[issue34417] imp.find_module reacts badly to iterator

2018-08-21 Thread Phillip M. Feldman


Phillip M. Feldman  added the comment:

My apologies for the tone of my remark.  I am grateful to you and others
who donate their time to develop the code.

I'm attaching the wrapper code that I created to work around the problem.

Phillip

def expander(paths='./*'):
   """
   OVERVIEW

   This function is a generator, i.e., creates an iterator that recursively
   searches a list of folders in an incremental fashion.  This approach is
   advantageous when the folder tree(s) to be searched are large and the
item of
   interest is likely to be found early in the process.

   INPUTS

   `paths` must be either (a) a list of folder paths (each of which is a
string)
   or (b) a single string containing one or more folder paths separated by
the
   OS-specific path delimiter.

   Each path in `paths` must be either (a) an existing folder or (b) an
existing
   folder followed by '/*' or '\*'.  In case (a), the folder string is
copied
   from the input (`paths`) to the output result verbatim.  In case (b), the
   folder string is replaced by an expanded list that includes not only the
   base (the portion of the path that remains after the '/*' or '\*' has
been
   removed), but all subfolders as well.

   RETURN VALUES

   The returned value is an iterator.

   Invoking the `next` method of the iterator produces one folder path at a
   time.
   """

   if isinstance(paths, basestring):
  paths= paths.split(os.pathsep)

   elif not isinstance(paths, list):
  raise TypeError("`paths` must be either a string or a list of
strings.")

   found= set()

   for path in paths:
  if path.endswith('/*') or path.endswith('\*'):

 # A recursive search of subfolders is required:
 for item in os.walk(path[:-2]):
base= os.path.abspath(item[0])
new= [os.path.join(base, nested) for nested in item[1]]

for item in new:
   if not item in found:
  found.add(item)
  yield item

  else:

 # No recursive search is required:
 if not item in found:
found.add(item)
yield item

   # end for path in paths

def find_module(module_name, in_folders=[]):
   """
   This function finds a module and return the fully-qualified file name.
   Folders from `in_folders`, if specified, are search first, followed by
   folders in the global `import_path` list.

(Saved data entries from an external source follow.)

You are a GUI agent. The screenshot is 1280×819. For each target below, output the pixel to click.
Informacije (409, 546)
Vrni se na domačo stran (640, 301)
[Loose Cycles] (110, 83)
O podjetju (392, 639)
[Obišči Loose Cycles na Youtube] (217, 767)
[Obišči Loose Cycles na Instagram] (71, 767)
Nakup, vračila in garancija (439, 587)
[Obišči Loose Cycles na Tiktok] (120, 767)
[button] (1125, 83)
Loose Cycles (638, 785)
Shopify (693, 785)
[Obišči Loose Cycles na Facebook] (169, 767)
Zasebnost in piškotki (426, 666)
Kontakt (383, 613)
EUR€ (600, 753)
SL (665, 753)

   If any folder name in `in_folders` or `import_path` ends with an
asterisk,
   indicating that a recursive search is required, `files.expander` is
   invoked to create iterators that return one folder at a time, and
   `imp.find_module` is invoked separately for each of these folders.

   EXPLICIT INPUTS

   `module_name` is the unqualified name of the module to be found.

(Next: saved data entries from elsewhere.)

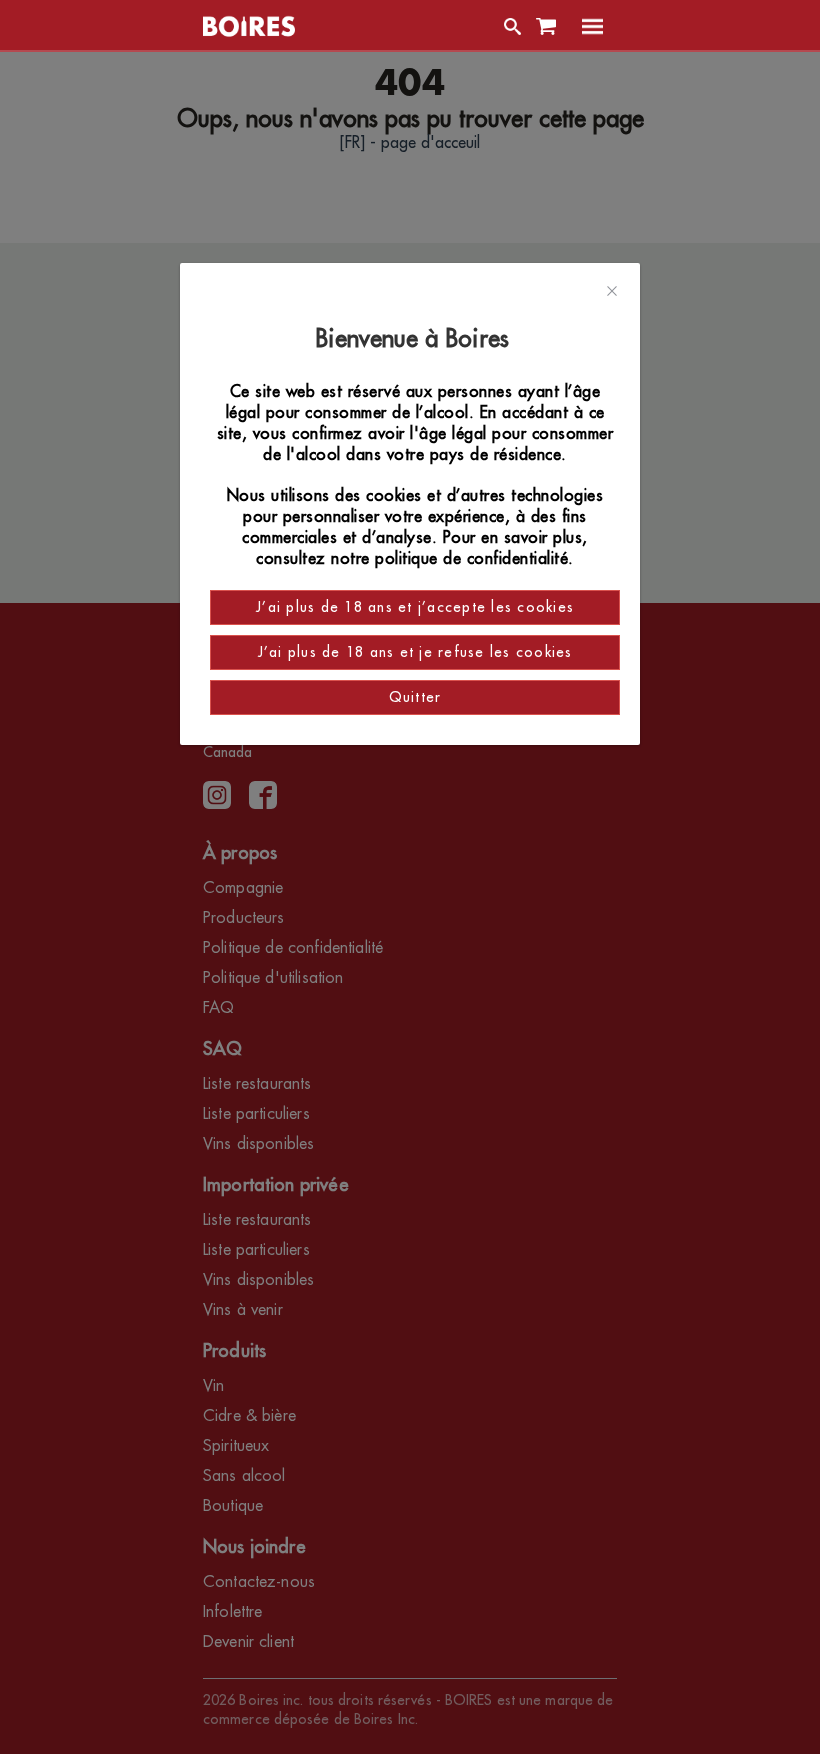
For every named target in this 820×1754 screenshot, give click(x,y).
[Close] (612, 292)
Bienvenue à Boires (415, 339)
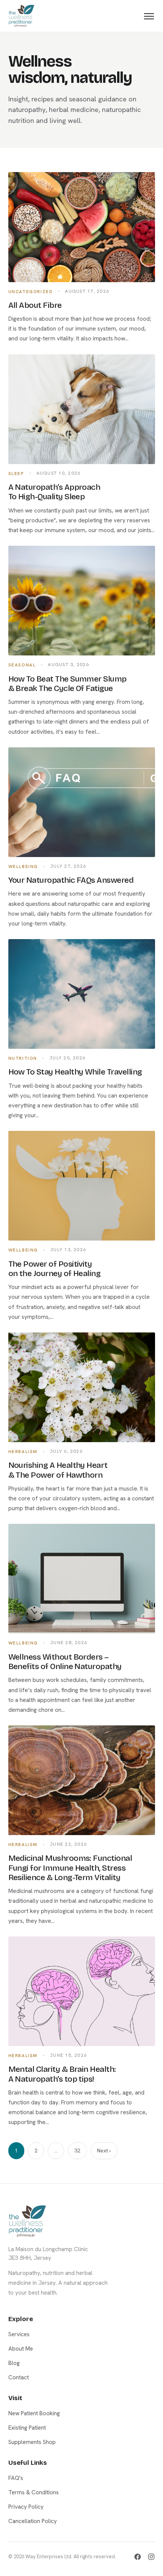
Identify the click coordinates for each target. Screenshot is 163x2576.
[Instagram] (151, 2556)
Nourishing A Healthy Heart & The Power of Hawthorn (58, 1470)
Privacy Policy (26, 2507)
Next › (104, 2150)
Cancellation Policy (32, 2521)
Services (19, 2334)
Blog (14, 2363)
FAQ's (15, 2478)
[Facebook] (137, 2556)
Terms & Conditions (33, 2492)
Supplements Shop (32, 2442)
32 (77, 2150)
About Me (20, 2348)
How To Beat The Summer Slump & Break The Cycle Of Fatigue (67, 683)
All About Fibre (35, 305)
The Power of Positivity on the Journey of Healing (54, 1268)
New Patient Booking (34, 2413)
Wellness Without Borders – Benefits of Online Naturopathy (65, 1661)
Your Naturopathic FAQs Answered (71, 880)
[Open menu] (149, 16)
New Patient (81, 1333)
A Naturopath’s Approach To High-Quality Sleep (54, 492)
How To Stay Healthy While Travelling (75, 1072)
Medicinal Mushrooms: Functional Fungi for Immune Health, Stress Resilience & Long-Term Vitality (70, 1867)
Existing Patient (81, 1369)
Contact (18, 2377)
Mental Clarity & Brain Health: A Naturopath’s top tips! (62, 2074)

   `in_folders` is an optional list of additional folders to be searched
before
   the folders in `import_path` are searched.

   IMPLICIT INPUTS

   `import_path` is obtained from the global namespace.

   RETURN VALUES

   If `find_module` is able to find the requested module, it returns the
same
   three return values (`f`, `filename`, and `description`) that
   `imp.find_module` would return.
   """

   if isinstance(in_folders, basestring):
  in_folders= [in_folders]
   elif not isinstance(in_folders, list):
  raise TypeError("If specified, `in_folders` must be either a string
or a "
"list of strings.  (A string is wrapped to produce a length-1
list).")

   if any([item.endswith('*') for item in in_folders ]) or \
  any([item.endswith('*') for item in import_path]):

  ex= None

  for folder in itertools.chain(
expander(in_folders), expander(import_path)):
 try:
return imp.find_module(module_name, in_folders + import_path)
 except Exception as ex:
pass

  if ex:
 raise ex

   else:
  return imp.find_module(module_name, in_folders + import_path)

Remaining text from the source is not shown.